9. La fraîcheur de ces fleurs, la nouveauté de ces fruits et la beauté de ce champ, d'où s'exhalent les plus doux parfums, charment aussi le Père dont le Fils a fait toutes choses nouvelles, et lui inspirent cette exclamation : « L'odeur qui sort de mon fils est semblable à celle d'un champ plein de fleurs, que le Seigneur a comblé de ses bénédictions (Gens. XXV, 27). » Oui, plein de fleurs, car c'est de sa plénitude que nous avons tous reçu ce que nous avons. Mais l'Épouse, quand il lui plait, vient y cueillir familièrement des fleurs et des fruits pour en orner la demeure intime de sa conscience, afin qu'à l'arrivée de l'Epoux, le petit lit de son coeur répande les plus suaves odeurs. De même, si nous voulons que le Christ fasse souvent en nous sa demeure, i1 faut que nos coeurs soient remplis du fidèle souvenir de la miséricorde et de la puissance dont il nous a donné des preuves dans sa mort et dans sa résurrection. C'est la pensée de David, quand il dit: « J'ai entendu ces deux choses; la souveraine puissance appartient essentiellement à Dieu, et vous êtes, Seigneur rempli de miséricorde (Psalm., LXI, 12, 13). » Le Christ l'a surabondamment prouvé, car, après être mort pour expier nos péchés, il ressuscite pour nous justifier, monte au ciel pour nous protéger, et nous envoie le Saint-Esprit pour nous consoler; et, plus tard. il reviendra pour consommer notre salut. Or je vois dans sa mort la preuve de sa miséricorde, dans sa résurrection celle de sa puissance, et dans le reste je les retrouve toutes les deux réunies.
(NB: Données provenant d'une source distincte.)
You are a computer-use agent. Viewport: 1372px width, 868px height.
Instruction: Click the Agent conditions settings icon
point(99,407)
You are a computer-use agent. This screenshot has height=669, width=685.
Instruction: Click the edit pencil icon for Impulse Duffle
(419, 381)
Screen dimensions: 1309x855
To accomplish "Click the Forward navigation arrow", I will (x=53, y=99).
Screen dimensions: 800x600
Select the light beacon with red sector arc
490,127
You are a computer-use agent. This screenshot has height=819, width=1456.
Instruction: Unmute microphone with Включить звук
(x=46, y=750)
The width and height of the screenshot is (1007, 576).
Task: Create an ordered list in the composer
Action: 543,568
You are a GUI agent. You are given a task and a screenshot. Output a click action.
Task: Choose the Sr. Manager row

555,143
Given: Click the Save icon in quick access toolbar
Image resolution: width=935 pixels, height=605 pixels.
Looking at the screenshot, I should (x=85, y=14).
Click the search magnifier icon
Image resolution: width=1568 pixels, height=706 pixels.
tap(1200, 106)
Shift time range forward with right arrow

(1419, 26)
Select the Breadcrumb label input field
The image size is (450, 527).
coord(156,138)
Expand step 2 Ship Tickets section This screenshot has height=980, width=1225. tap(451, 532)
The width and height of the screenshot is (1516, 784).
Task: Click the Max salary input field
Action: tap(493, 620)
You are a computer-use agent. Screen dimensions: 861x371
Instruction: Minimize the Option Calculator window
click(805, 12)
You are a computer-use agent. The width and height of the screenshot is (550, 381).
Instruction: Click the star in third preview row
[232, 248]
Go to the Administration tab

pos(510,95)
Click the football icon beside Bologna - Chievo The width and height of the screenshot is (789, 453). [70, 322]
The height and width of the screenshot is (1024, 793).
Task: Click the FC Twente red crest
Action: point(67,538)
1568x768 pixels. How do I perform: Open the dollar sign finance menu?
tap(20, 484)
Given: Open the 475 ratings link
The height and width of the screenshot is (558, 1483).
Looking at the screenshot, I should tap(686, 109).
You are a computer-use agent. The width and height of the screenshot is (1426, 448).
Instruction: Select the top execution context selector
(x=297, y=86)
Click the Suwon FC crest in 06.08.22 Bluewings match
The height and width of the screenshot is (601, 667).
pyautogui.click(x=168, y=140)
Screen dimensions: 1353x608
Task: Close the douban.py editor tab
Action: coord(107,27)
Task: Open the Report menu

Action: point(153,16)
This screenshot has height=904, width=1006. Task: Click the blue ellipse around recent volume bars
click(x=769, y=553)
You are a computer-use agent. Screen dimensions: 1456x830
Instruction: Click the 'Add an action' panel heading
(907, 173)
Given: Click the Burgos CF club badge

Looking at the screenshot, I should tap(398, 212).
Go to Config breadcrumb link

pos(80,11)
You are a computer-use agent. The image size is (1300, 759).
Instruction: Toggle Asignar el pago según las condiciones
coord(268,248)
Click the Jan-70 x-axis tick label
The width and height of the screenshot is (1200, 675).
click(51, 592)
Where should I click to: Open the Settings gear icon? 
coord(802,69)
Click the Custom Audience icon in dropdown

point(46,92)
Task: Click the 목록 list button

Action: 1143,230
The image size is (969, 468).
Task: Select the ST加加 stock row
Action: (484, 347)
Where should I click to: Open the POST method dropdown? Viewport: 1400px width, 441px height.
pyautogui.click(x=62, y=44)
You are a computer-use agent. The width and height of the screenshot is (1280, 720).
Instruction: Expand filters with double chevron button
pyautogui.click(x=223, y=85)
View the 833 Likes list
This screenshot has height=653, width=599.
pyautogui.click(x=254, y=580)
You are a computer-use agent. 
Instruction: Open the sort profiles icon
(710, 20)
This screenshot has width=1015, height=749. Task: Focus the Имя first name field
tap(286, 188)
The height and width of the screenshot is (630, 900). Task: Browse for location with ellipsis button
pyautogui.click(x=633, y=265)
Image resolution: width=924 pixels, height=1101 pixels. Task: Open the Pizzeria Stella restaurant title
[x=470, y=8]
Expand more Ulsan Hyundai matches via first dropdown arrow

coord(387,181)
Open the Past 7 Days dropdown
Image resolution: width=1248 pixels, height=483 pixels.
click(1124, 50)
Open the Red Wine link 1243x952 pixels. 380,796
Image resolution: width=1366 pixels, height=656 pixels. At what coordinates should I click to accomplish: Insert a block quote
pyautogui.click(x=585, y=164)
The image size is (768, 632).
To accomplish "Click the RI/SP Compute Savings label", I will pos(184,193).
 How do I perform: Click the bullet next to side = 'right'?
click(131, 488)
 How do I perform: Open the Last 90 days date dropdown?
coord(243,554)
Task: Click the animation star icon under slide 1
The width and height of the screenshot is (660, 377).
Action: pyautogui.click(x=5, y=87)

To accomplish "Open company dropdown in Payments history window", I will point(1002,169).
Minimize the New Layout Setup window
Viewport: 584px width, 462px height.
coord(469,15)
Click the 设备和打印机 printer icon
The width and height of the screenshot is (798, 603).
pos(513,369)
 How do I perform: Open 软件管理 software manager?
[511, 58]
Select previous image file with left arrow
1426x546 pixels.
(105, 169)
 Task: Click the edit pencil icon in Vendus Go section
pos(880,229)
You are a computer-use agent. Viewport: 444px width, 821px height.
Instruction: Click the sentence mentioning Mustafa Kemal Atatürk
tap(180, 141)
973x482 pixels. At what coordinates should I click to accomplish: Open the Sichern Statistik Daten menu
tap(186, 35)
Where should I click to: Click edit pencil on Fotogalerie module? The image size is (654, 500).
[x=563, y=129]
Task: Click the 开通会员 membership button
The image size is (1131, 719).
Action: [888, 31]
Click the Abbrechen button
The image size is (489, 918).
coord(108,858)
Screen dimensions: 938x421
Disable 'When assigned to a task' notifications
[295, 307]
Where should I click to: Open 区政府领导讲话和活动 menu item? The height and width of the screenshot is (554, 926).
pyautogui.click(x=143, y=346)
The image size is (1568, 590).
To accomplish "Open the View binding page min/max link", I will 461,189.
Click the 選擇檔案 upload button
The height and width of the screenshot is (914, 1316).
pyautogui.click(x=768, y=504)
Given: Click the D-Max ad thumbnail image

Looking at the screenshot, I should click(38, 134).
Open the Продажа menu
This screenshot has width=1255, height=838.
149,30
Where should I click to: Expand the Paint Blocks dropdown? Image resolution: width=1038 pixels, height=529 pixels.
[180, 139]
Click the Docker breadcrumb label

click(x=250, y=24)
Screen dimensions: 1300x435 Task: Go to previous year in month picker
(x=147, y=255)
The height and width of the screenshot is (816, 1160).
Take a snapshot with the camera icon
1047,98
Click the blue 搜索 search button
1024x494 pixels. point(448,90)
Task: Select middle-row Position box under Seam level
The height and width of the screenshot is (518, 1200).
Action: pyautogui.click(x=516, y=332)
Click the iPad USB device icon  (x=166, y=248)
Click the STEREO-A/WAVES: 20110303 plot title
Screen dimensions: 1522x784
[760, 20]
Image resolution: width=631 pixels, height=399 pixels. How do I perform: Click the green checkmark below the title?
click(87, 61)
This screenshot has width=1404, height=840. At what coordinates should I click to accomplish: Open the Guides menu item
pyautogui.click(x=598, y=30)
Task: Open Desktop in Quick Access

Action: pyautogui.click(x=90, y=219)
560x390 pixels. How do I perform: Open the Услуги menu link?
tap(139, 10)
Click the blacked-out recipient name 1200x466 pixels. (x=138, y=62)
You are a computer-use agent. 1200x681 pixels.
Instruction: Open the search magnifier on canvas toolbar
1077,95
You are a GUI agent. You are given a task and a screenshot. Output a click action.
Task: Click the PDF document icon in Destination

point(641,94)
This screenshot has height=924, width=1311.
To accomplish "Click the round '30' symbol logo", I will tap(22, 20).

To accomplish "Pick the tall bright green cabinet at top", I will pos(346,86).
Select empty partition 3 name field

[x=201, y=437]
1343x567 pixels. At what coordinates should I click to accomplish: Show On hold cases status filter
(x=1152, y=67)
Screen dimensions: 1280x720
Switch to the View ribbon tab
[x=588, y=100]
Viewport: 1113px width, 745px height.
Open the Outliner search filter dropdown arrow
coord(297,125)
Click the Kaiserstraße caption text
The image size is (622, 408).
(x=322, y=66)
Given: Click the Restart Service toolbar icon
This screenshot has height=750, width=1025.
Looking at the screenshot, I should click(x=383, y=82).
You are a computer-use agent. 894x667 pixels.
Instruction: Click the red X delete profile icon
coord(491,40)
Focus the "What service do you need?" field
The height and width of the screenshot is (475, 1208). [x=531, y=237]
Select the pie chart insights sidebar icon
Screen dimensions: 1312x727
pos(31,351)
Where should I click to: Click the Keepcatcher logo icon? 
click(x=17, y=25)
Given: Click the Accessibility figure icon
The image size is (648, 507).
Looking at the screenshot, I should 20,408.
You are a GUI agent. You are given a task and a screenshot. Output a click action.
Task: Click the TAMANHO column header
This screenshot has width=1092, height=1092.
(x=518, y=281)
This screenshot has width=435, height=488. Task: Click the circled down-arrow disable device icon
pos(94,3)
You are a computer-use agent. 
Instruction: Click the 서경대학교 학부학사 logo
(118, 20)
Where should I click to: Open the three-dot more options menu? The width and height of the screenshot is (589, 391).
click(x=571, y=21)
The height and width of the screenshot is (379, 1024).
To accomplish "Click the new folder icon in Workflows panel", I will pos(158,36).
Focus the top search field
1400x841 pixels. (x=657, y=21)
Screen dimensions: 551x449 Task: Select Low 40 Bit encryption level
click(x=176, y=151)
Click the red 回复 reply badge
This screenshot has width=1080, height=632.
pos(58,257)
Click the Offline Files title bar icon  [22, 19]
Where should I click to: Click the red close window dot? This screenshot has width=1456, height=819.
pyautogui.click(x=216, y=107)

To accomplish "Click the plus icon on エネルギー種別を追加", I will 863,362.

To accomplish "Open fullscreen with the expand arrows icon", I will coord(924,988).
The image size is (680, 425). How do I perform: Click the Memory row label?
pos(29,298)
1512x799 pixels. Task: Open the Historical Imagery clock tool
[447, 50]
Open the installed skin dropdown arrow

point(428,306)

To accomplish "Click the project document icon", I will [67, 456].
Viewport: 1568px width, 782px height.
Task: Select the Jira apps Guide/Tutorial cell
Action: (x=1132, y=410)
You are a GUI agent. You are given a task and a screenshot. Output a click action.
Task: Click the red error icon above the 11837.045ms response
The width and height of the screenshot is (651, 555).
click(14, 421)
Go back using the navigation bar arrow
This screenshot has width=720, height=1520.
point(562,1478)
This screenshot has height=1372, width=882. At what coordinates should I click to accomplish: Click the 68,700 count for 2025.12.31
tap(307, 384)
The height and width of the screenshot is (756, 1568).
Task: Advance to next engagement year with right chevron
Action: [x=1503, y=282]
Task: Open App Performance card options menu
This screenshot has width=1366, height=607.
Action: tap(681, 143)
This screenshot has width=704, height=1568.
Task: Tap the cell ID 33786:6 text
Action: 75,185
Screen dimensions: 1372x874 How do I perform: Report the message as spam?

10. Si l'Épouse demande qu'on la soutienne par des fleurs aromatiques et qu'on la fortifie avec des fruits odoriférants, je pense que c'est parce qu'elle sent que l'amour peut perdre de sa chaleur et de sa force; mais elle n'a recours à ces excitants que jusqu'à ce qu'elle soit introduite dans la chambre de son bien-aimé, se sente couverte de ses baisers longtemps désirés et puisse s'écrier : « Il a placé sa main gauche sous ma tête, et, de sa droite, il me tient embrassée (Cant., II. 6). » Mais alors, elle sentira et verra par elle-même  combien ces preuves d'amour que l'Epoux lui donnait de la main gauche, pour ainsi dire, car il les lui prodiguait aux jours de son premier avènement, le cèdent en douceur aux embrassements de sa droite et leur sont inférieurs, et elle comprendra ces paroles. La chair ne sert de rien, c'est l'esprit. qui vivifie (Joan., VI, 64),» et elle pénétrera le sens de ces mots : « Mon esprit est plus doux que le miel et mon héritage plus agréable que le miel dans ses rayons (Eccli., XXIV, 27). » S'il est dit ensuite : «La mémoire de mon nom passera de siècle en siècle (Ibidem, 28); » c'est pour montrer que les élus qui ne sont pas encore rassasiés par la présence de l'Epoux, ont du moins son souvenir, pour se consoler, tant que durera le siècle présent, pendant lequel les générations passent et se succèdent. S'il est écrit: « Ils attesteront avec force votre inépuisable douceur (Psalm. CXLIV, 7), » cela doit certainement s'entendre de ceux dont le Psalmiste avait dit précédemment : «Toutes les générations publieront vos louanges (Ibidem, 4). » Ainsi ceux qui vivent sur la terre n'ont pour eux que le souvenir de l'Epoux, et ceux qui règnent dans les cieux jouissent de, sa présence; celle-ci fait la gloire des élus qui déjà sont arrivés au port du salut, l'autre est la consolation de ceux qui ne sont point encore au terme du voyage.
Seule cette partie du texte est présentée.